◆ Saved data entries
---------------

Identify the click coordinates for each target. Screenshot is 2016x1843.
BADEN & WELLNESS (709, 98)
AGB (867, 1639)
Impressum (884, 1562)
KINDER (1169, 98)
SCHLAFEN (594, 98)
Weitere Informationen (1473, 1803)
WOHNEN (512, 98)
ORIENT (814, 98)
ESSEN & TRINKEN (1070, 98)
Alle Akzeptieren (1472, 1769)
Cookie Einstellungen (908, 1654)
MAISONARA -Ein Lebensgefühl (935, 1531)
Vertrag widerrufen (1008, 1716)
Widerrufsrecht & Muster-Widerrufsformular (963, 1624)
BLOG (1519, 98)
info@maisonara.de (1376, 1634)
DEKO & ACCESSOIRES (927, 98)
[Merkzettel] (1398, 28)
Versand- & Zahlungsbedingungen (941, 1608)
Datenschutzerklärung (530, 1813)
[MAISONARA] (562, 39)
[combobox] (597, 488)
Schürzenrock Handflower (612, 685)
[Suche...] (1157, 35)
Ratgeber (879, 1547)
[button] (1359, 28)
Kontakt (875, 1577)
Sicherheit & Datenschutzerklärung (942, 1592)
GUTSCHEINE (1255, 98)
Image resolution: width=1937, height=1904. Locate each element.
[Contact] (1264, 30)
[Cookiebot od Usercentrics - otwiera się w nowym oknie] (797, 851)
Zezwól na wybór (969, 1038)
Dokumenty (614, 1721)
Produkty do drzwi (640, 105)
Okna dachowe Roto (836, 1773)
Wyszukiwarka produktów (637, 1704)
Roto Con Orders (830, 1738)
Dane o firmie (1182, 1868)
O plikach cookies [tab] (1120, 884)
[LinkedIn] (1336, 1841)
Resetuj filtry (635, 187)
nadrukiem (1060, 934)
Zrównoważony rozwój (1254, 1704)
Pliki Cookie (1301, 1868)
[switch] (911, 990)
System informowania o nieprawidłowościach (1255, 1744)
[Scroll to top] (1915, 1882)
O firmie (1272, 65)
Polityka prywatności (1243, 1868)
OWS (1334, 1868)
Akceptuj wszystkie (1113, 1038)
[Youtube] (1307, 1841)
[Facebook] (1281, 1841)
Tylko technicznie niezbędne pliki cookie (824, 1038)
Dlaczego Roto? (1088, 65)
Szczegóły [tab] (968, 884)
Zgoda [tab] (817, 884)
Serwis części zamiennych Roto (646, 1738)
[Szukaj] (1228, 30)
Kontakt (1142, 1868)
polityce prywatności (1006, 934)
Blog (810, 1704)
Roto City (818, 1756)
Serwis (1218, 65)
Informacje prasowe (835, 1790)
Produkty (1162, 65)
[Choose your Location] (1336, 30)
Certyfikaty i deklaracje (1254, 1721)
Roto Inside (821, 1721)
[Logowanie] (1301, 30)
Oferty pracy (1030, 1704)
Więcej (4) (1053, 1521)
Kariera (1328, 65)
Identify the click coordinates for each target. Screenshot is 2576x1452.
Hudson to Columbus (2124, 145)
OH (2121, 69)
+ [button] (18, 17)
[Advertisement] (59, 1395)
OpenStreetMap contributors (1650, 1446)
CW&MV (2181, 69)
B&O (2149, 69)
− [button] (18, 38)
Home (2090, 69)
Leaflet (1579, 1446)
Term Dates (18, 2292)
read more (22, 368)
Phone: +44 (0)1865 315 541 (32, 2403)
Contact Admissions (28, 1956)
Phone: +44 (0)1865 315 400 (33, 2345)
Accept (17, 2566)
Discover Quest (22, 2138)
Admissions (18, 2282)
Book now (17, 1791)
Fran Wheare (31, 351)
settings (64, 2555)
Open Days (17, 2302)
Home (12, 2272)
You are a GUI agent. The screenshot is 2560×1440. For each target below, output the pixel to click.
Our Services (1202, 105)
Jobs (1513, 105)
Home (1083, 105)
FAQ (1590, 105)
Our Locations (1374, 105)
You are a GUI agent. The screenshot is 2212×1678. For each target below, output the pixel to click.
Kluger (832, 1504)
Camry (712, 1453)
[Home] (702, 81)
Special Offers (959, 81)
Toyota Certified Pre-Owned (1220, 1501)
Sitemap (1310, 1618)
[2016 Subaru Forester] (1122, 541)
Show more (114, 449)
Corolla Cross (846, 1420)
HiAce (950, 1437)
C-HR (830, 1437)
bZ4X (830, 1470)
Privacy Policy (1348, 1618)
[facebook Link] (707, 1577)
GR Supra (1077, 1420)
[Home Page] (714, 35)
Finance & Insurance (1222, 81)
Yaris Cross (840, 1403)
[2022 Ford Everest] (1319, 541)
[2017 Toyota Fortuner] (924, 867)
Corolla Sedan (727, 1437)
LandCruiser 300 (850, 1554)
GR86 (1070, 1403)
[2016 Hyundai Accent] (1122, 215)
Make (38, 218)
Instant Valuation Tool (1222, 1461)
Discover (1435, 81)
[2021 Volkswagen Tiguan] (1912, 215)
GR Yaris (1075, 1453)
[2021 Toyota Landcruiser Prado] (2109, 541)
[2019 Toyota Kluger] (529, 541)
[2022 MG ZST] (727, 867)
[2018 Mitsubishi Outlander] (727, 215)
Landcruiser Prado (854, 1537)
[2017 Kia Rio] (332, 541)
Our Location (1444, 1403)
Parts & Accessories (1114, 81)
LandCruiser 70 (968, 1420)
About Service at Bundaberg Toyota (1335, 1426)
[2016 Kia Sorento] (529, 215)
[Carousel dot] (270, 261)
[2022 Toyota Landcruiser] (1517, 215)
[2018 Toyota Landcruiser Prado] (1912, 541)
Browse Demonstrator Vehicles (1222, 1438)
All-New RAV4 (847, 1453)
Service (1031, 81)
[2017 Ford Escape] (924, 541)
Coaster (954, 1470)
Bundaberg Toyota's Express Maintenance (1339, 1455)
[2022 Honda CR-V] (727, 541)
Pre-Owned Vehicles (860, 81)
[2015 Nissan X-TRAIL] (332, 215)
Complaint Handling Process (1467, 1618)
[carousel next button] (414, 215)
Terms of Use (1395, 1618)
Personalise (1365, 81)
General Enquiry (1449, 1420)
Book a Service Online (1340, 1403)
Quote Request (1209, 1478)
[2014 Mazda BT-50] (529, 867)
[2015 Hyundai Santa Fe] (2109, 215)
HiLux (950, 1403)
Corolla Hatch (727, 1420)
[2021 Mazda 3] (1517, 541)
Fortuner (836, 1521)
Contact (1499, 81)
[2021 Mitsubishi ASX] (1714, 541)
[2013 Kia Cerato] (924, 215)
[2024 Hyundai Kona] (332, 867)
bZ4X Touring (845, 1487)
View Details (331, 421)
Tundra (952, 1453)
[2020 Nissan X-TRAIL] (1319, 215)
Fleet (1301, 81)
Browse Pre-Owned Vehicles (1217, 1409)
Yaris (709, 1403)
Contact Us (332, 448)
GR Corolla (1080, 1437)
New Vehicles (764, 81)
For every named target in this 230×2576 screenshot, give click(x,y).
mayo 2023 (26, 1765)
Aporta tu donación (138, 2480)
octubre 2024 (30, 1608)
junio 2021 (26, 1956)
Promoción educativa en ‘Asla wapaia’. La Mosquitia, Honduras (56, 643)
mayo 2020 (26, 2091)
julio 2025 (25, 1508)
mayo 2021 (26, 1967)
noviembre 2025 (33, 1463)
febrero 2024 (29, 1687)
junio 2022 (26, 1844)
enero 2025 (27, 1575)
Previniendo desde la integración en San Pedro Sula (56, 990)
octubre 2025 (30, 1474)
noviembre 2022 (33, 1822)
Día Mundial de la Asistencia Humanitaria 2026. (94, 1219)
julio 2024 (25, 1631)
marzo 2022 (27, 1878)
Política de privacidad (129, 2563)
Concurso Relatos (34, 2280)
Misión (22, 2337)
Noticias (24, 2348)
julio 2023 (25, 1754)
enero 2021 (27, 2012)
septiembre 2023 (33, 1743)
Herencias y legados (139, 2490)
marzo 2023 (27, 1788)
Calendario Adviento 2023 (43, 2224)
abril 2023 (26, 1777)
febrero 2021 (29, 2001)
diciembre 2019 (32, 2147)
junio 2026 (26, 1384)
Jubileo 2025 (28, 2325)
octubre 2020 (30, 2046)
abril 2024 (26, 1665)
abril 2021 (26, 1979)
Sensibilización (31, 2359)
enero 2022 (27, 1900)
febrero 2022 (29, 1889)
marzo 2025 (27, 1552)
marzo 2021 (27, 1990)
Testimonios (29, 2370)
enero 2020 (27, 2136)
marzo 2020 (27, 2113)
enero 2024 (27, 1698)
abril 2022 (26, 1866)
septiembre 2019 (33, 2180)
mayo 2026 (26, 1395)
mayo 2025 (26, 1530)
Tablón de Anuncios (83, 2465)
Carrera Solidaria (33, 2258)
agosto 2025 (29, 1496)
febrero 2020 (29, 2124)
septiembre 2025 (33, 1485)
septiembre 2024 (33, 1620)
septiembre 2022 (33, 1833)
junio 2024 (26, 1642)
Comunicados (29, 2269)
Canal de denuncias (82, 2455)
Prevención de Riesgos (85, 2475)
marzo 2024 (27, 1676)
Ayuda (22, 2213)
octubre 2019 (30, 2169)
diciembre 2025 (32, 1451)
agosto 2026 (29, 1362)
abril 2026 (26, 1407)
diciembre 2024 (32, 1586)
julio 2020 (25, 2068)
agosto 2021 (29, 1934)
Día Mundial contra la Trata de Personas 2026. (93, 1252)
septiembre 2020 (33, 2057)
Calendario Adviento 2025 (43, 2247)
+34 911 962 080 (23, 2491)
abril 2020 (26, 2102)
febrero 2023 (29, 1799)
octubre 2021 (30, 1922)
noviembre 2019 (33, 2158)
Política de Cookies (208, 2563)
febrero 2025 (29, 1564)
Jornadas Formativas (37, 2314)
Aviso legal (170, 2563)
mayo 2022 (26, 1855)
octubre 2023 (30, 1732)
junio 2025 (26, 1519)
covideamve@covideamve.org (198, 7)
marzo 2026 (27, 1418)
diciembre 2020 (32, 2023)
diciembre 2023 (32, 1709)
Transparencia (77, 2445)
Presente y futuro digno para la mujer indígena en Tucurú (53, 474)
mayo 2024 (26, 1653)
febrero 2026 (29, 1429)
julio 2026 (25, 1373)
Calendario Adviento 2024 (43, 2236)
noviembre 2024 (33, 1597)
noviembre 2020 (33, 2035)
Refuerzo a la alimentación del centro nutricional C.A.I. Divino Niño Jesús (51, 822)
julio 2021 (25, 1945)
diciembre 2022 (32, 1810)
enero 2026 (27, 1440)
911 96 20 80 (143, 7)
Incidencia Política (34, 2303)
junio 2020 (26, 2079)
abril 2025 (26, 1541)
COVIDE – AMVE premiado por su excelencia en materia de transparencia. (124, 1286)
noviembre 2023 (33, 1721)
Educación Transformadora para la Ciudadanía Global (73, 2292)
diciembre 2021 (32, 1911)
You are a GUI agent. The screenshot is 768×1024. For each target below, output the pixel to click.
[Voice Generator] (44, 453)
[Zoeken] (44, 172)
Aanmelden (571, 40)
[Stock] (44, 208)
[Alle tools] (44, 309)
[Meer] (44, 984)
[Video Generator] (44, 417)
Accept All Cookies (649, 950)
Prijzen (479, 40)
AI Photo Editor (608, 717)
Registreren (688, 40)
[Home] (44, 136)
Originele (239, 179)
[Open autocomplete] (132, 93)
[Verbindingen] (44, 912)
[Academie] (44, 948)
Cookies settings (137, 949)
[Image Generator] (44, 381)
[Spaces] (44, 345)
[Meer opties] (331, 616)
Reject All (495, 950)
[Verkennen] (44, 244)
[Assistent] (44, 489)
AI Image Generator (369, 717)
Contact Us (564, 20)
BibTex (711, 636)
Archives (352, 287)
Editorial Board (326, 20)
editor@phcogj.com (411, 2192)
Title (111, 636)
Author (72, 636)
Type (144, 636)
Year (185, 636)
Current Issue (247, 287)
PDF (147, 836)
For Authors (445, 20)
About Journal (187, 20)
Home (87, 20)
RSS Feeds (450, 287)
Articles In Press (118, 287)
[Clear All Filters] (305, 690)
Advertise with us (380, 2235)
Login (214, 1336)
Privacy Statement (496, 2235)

---------------

◆ Your goal
Read through the entries and copy each line in which "agent" appears.

◆ Solved problem
You are a GUI agent. The screenshot is 2560×1440. For each target below, output the pixel to click.
You are a GUI agent. The screenshot is 2212×1678. For each target below, output the pixel to click.
You are a GUI agent. The screenshot is 768×1024. For each target below, output the pixel to click.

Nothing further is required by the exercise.